Oh my, there has to be a better way. Let’s look at the best example of shame bombing in the Bible: the woman caught without a mask (John 8:3-10, GW Version).
“We caught this woman without a mask,” the masked men told Jesus. “You know the rules about wearing masks. So what do you say?” They suspected Jesus would tell her that her sins are forgiven—which would mean ignore the rules. Instead Jesus bent down and wrote with his finger in the dirt. They kept at him, badgering him with sanitizer gel. He straightened up and said, “Let him who is without sin among you be the first to throw a stone at her.” And once more he bent down and wrote in the dirt. But when they heard it, they went away one by one, six feet apart, beginning with the older ones, and Jesus was left alone with the woman standing before him.

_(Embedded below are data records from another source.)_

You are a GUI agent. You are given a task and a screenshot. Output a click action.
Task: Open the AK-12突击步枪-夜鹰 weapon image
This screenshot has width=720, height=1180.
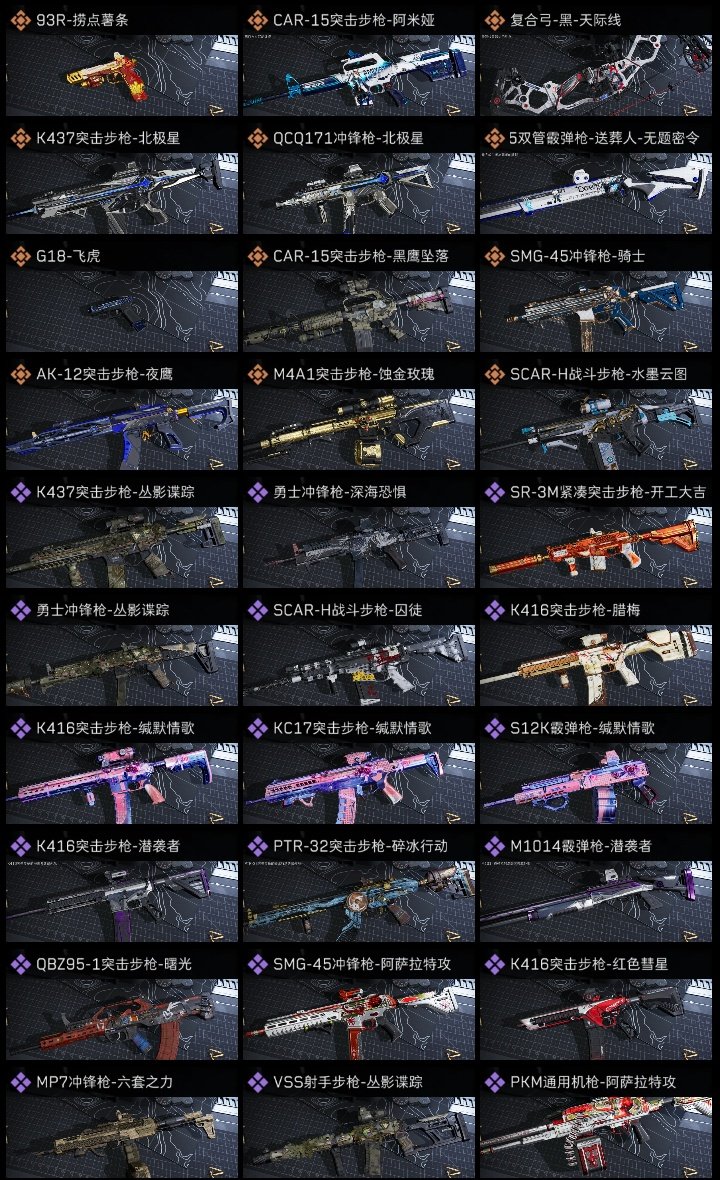coord(122,430)
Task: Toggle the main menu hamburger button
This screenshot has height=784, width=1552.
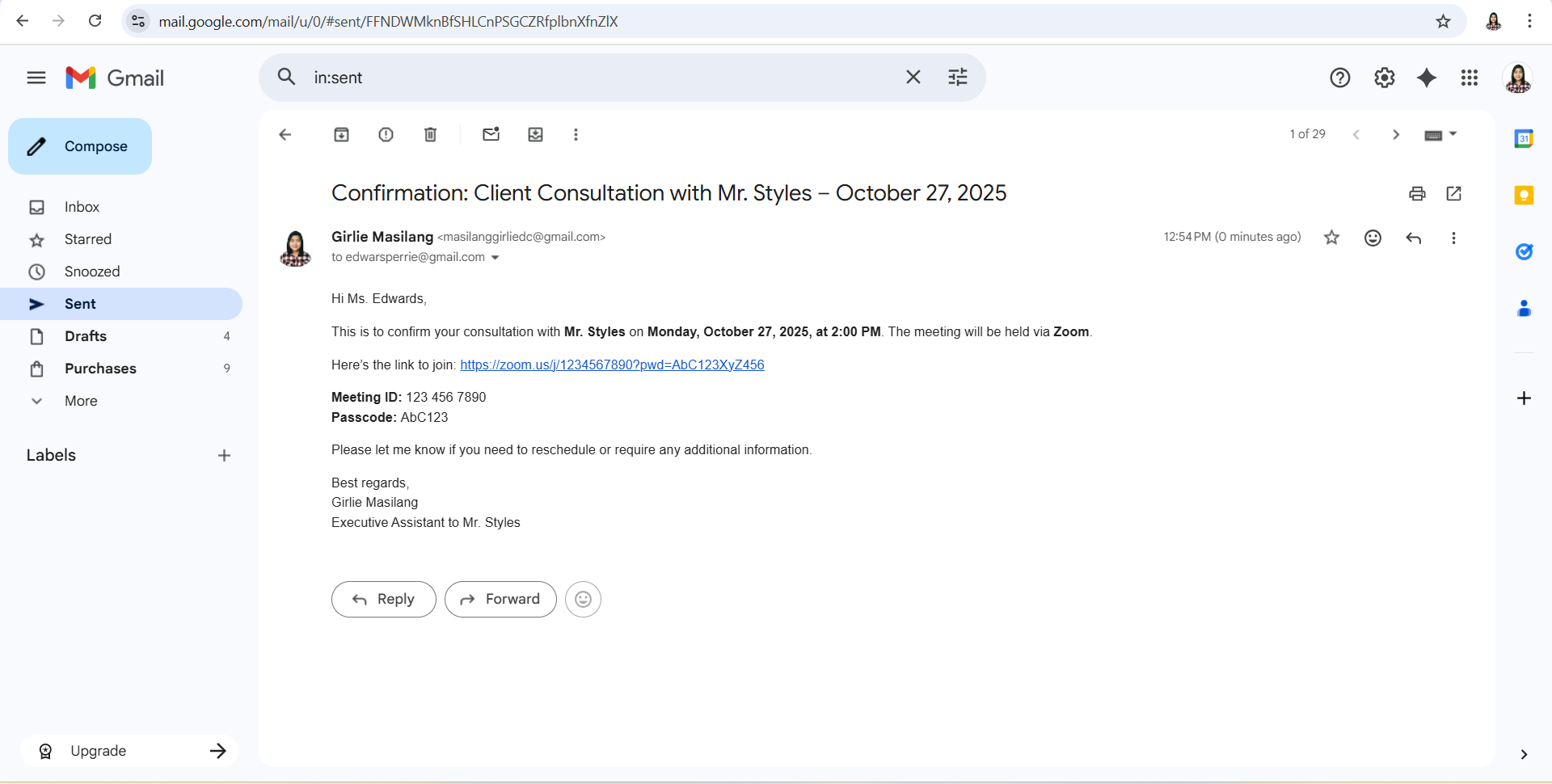Action: (x=36, y=78)
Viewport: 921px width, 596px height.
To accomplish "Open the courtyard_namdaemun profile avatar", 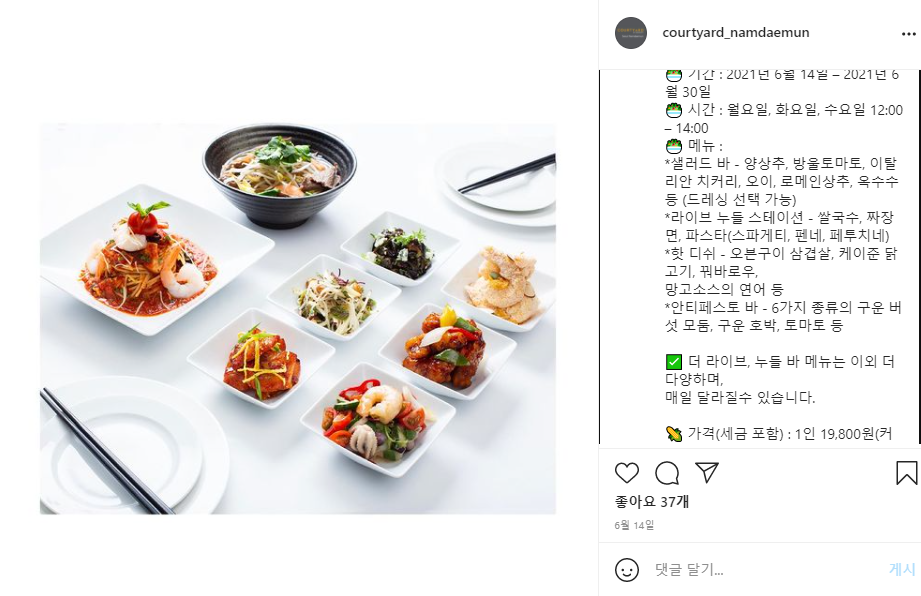I will (x=631, y=33).
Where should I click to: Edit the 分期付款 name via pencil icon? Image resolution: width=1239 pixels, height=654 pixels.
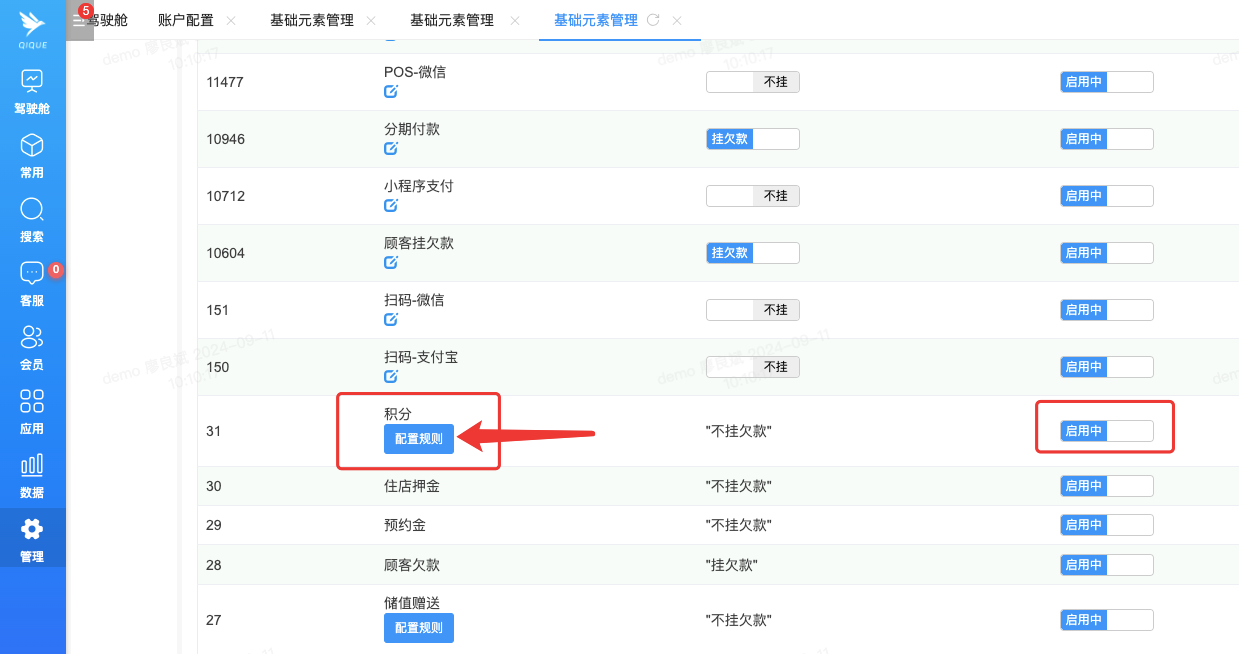tap(391, 148)
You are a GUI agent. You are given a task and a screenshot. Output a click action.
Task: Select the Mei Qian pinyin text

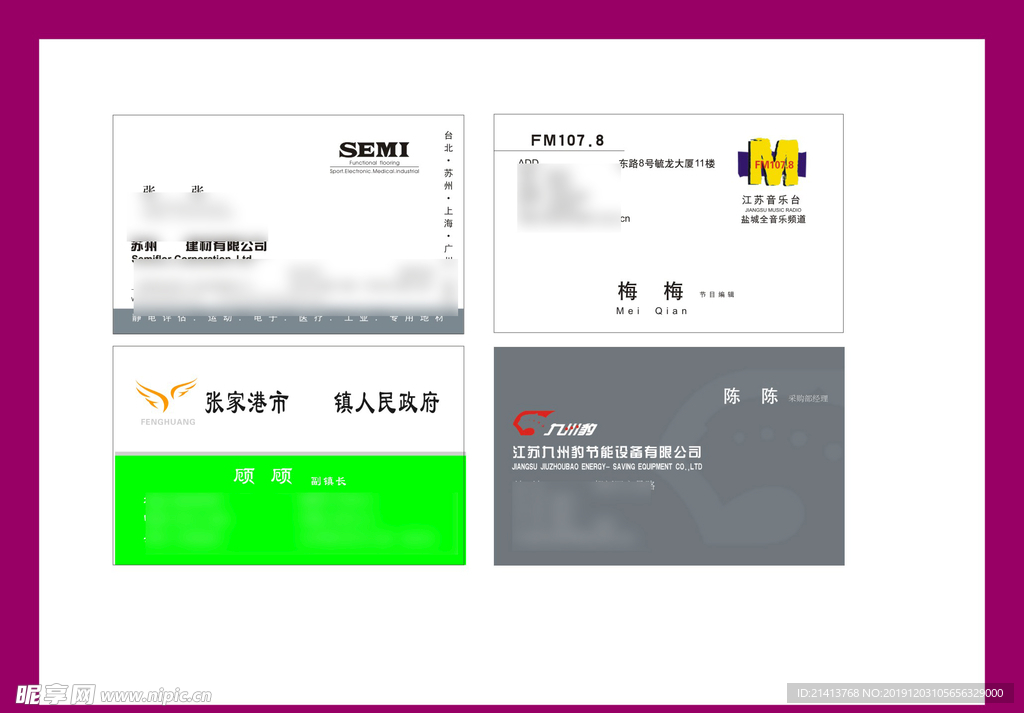tap(652, 311)
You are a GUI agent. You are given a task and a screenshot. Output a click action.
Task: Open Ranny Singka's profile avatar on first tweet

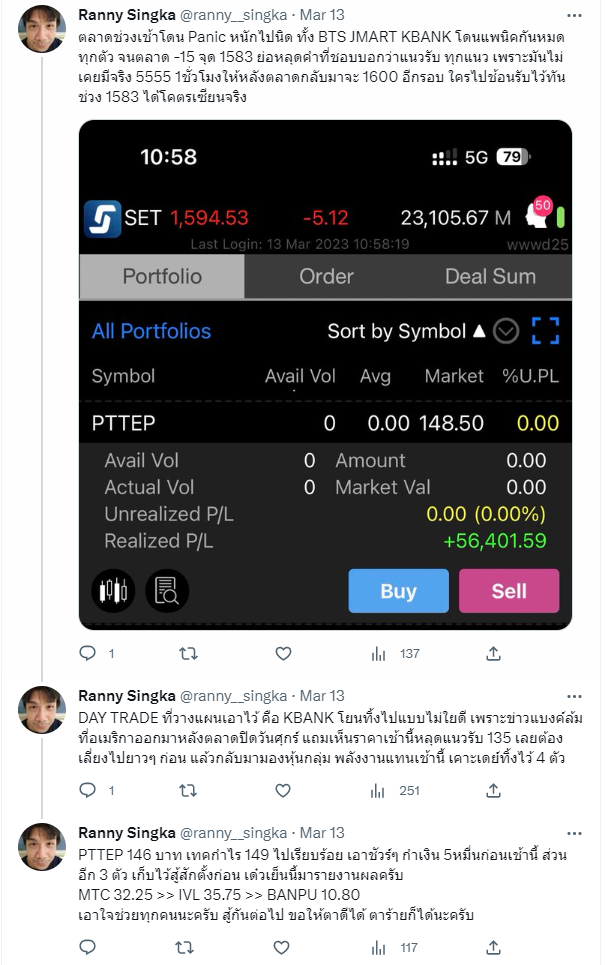(x=42, y=29)
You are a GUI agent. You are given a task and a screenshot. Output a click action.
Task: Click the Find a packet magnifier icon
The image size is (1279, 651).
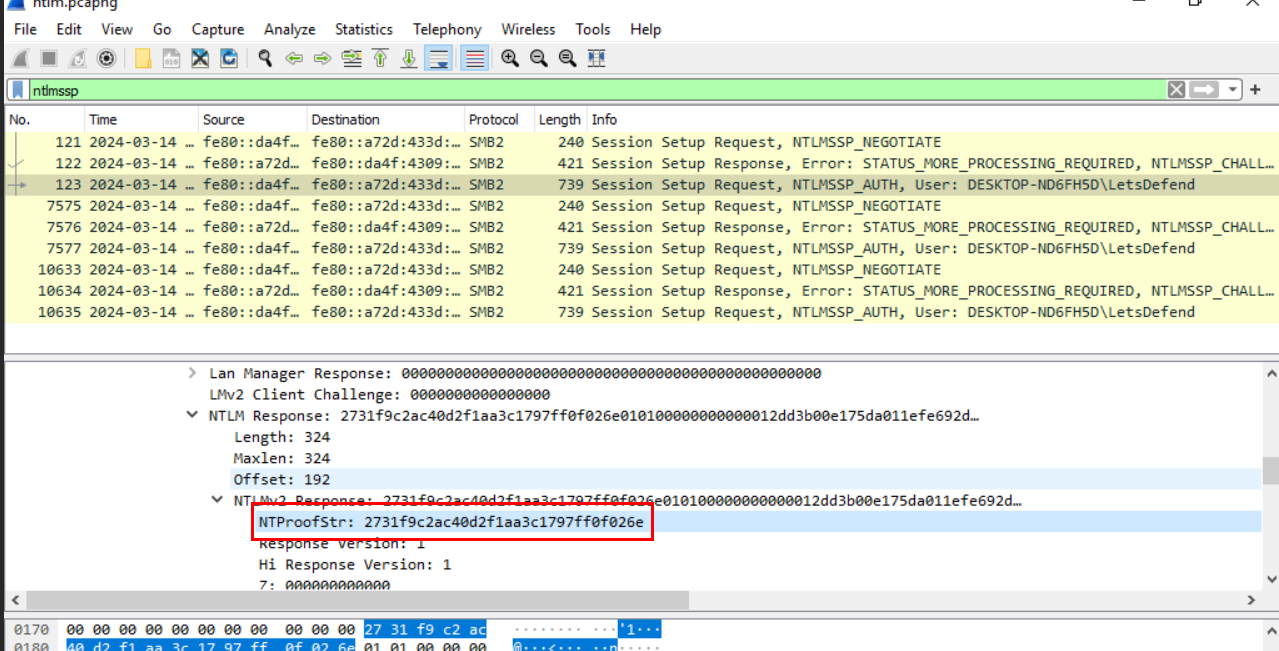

Jesus stood up and said to her, “Woman, where are they? Has no one condemned you?” She said, “No one, Lord.” And Jesus said, “Neither do I condemn you; go, and from now on sin not more.”
Instead of shame bombing, Jesus takes a risk (some idiot could have picked up a rock!). He doesn’t condemn the masked men or the unmasked woman (which does not mean that masks don’t matter). He wants everyone to humble themselves, refuse mask shaming, and consider the perils of a mask-less lifestyle.
How about you?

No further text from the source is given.